Because like the SCSI command interface it's a binary marshalled
protocol we want to abstract for users.  We can still argue whether the
kernel or a toolkit should do the abstraction but it's not one we want
to dump on users and say "this is it, what do you mean you don't like
it?"

> > I can now clarify the objection into "it's a binary marshalled
> > interface and Linus doesn't think we should force users to use
> > them":
> > 
> > https://lore.kernel.org/linux-api/CAHk-=wh5YifP7hzKSbwJj94+DZ2czjrZ
> > sczy6GBimiogZws=rg@xxxxxxxxxxxxxx/
> 
> I'm not sure which part of that you want to quote?
> 
> "It's great for well-specified wire protocols." which is describing
> /dev/tpm - it has a multivendor standards body.
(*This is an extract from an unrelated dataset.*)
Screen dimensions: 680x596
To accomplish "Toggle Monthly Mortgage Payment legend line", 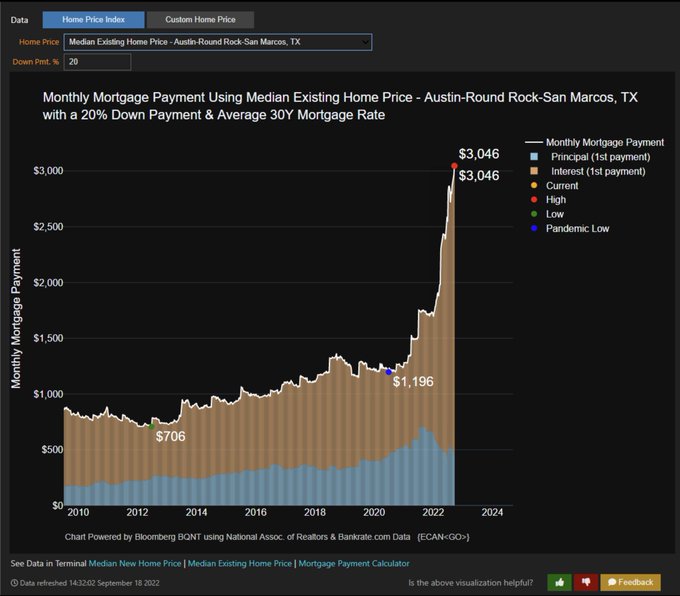I will click(x=594, y=142).
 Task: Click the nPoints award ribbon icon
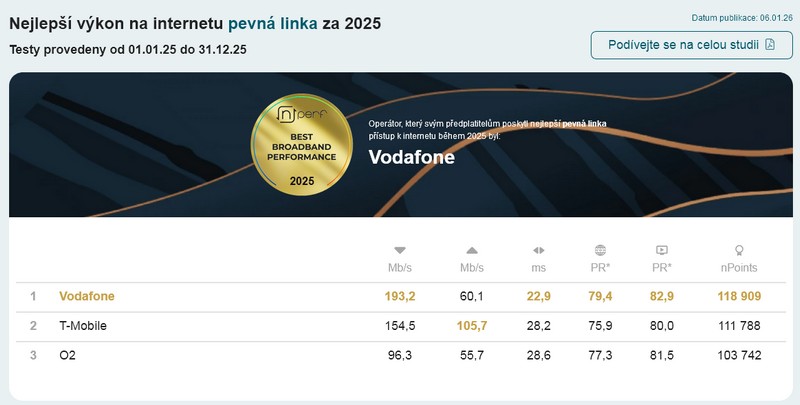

Actually this bit "I think marshalling binary data is actively evil and
wrong. It's great for well-specified wire protocols. It's great for
internal communication in user space. It's *NOT* great for a kernel
system call interface."

/dev/tpm is a user to kernel interface.

> Bit puzzled about the rest of this message? Do you think Linus
> belives netlink should have been implemented as ASCII? JSON parser in
> the kernel maybe? Confusing.

Heh, well I remember ASN.1 parser over my dead body and now we have one
...

> > Perhaps we should also simply copy linux-api and accept the
> > judgment of the experts on whether we should expose PCRs via sysfs.
> 
> Well, AFAIK, for a long time now the mantra has been "if it can be
> done in userspace then it should not be in the kernel" ..
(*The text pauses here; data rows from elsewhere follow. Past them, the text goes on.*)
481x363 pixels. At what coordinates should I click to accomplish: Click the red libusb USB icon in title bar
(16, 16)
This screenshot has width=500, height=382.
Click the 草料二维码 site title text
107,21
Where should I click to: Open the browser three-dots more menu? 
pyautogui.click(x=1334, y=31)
Really, no, we've never had that.  A filesystem can be done in
userspace but there's no move to throw them all out of the kernel.  We
bring stuff into the kernel when it's more efficient and useful and
makes the presentation layer easier.  The question isn't could the user
do it at any cost, the question is if we do it can we maintain it
easily and does it make life easier for the user (and would they
actually use the interface).

> I would really like to see a better reason for this - one that
> doesn't boil down to it being 'too hard' to write a bit of code in
> userspace.

I haven't said that.  I've said there are three (and got corrected to
4) reasons to have easy access to PCR hex values:

   1. early boot measurement checks
   2. log verification
   3. key sealing
   4. log stability checking

> eg we can't do it because we can't access /dev/tpm for permissions or
> something.

I already said that: we can't it's root.root 0600 currently.  All the
TSSs seem to change at least /dev/tpmrm to tpm.tpm 0660 but we can't do
that in the kernel because there's no fixed tpm uid/gid.

> > The reason we provide a kernel interface instead of a library or
> > tool is that libraries and tools tend to be domain specific and the
> > information needs to be provided across domains.  So: both the
> > current TPM 2.0 TSSs are written in C.  This means they can just
> > about be plugged into python but not easily into Go because of its
> > abhorrence of ffis.  Providing the PCRs from sysfs allows Go
> > attestation easy access that the TSS tools don't because of the
> > language domain problem.
> 
> I went to try to make a python implementation.. After about 10mins I
> came up with this approximate thing:
> 
>  select = struct.pack(">BBB", 1, 0, 0) # PCR 1
>  pcrread_in = struct.pack(">IHB", 1, TPM2_ALG_SHA1, len(select)) +
> select
>  msg = struct.pack(">HII", TPM2_ST_NO_SESSIONS, 10 + len(pcrread_in),
> TPM2_CC_PCR_READ) + pcrread_in
> 
>  with open("/dev/tpm","wb") as tpm:
>     tpm.write(msg)
>     resp = tpm.read(msg)
> 
>  tag, length, return_code = struct.unpack(">HII",res[:10])
>  if not return_code:
>     raise Error()
> 
>  return res[10+20:] # digest
> 
> Which is hopefully quite close to being something working - at least
> it looks fairly close to what the kernel implementation does.
> 
> Fortunately no Phd was required! I think Go would be about similar,
> right?

I could do the same with perl, but not bash.  In the same way I could
construct an anomalous SO(3) higgs model as a party trick.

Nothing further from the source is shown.